### DATA FOR PROCESSING
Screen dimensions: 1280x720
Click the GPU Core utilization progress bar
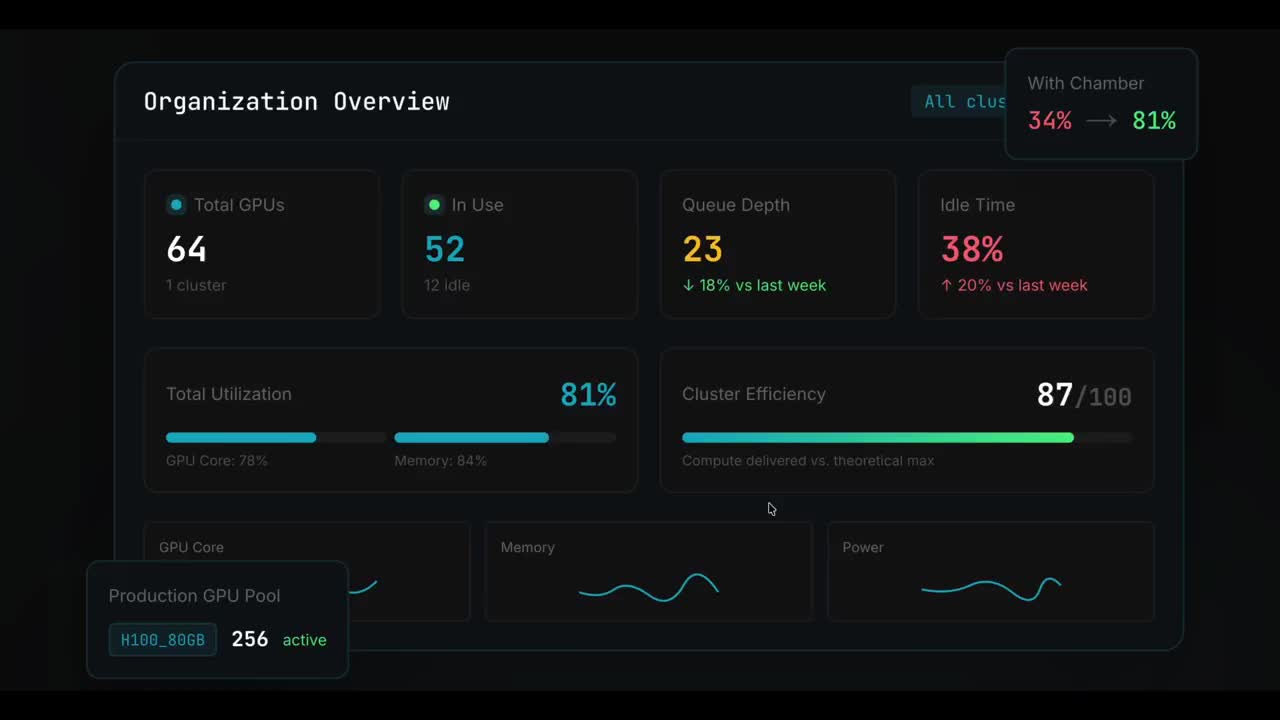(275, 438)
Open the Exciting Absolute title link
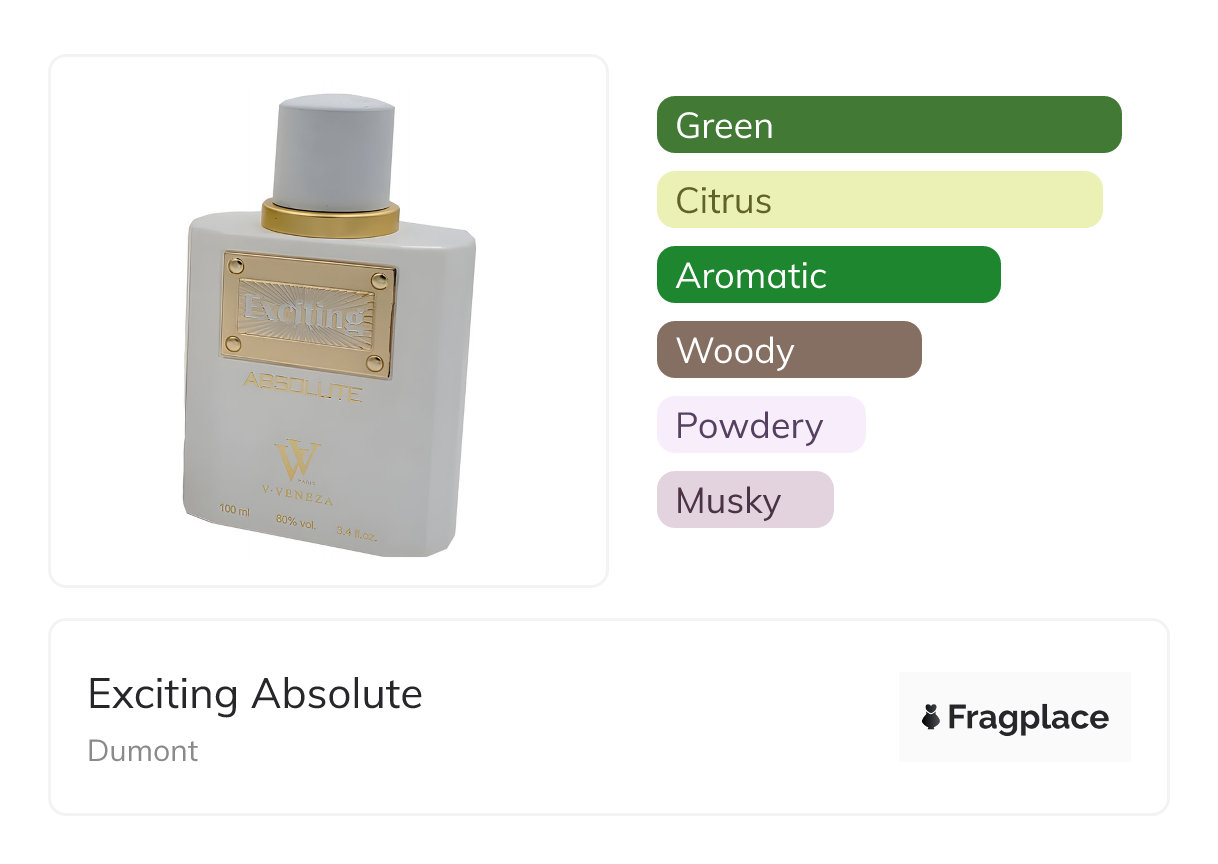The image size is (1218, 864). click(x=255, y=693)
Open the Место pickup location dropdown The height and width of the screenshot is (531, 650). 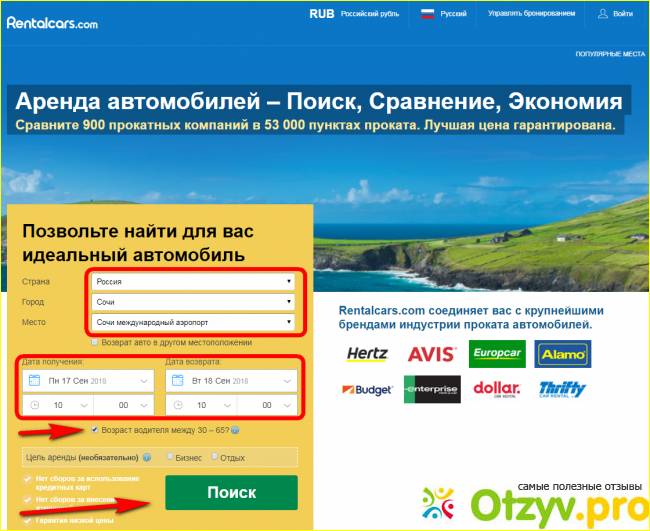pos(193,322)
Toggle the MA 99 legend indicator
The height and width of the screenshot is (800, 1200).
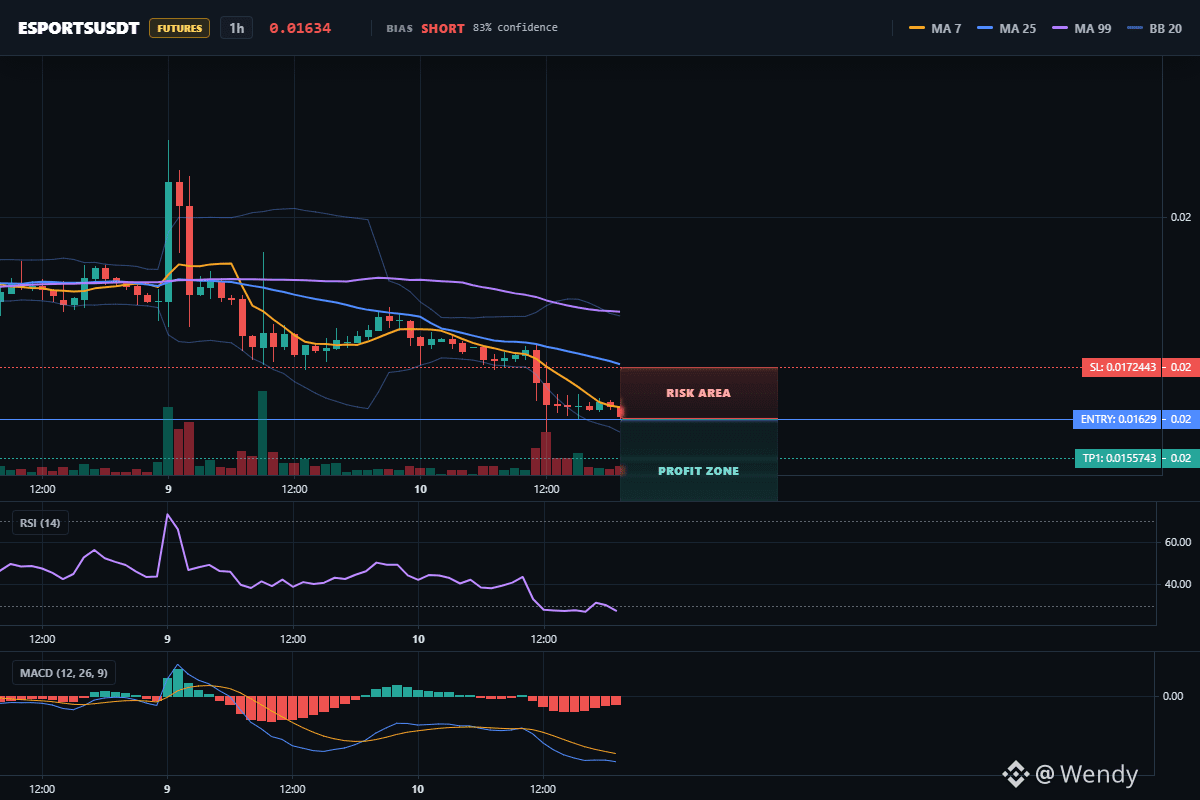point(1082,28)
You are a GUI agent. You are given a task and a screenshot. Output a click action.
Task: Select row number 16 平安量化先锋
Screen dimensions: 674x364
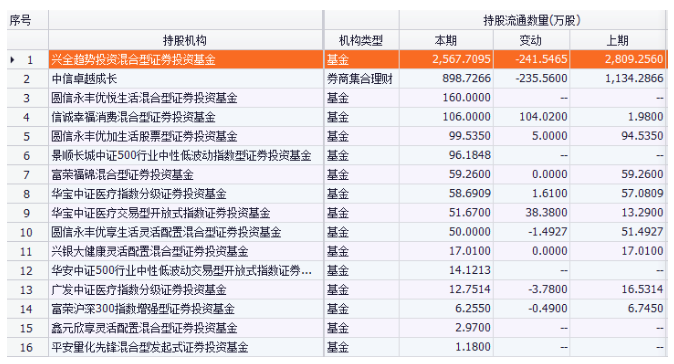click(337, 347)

### HOW TO COMPLETE THIS TASK
Exactly as written, set down the lines from the line holding "Toggle the MA 99 legend indicator" to the last line of the data, both ends included, pictures excluded.

### PROBLEM SOLUTION
Toggle the MA 99 legend indicator
The height and width of the screenshot is (800, 1200).
point(1082,28)
You are a GUI agent. You are given a task and a screenshot. Output a click action.
Task: Select row number 16 平安量化先锋
Screen dimensions: 674x364
click(337, 347)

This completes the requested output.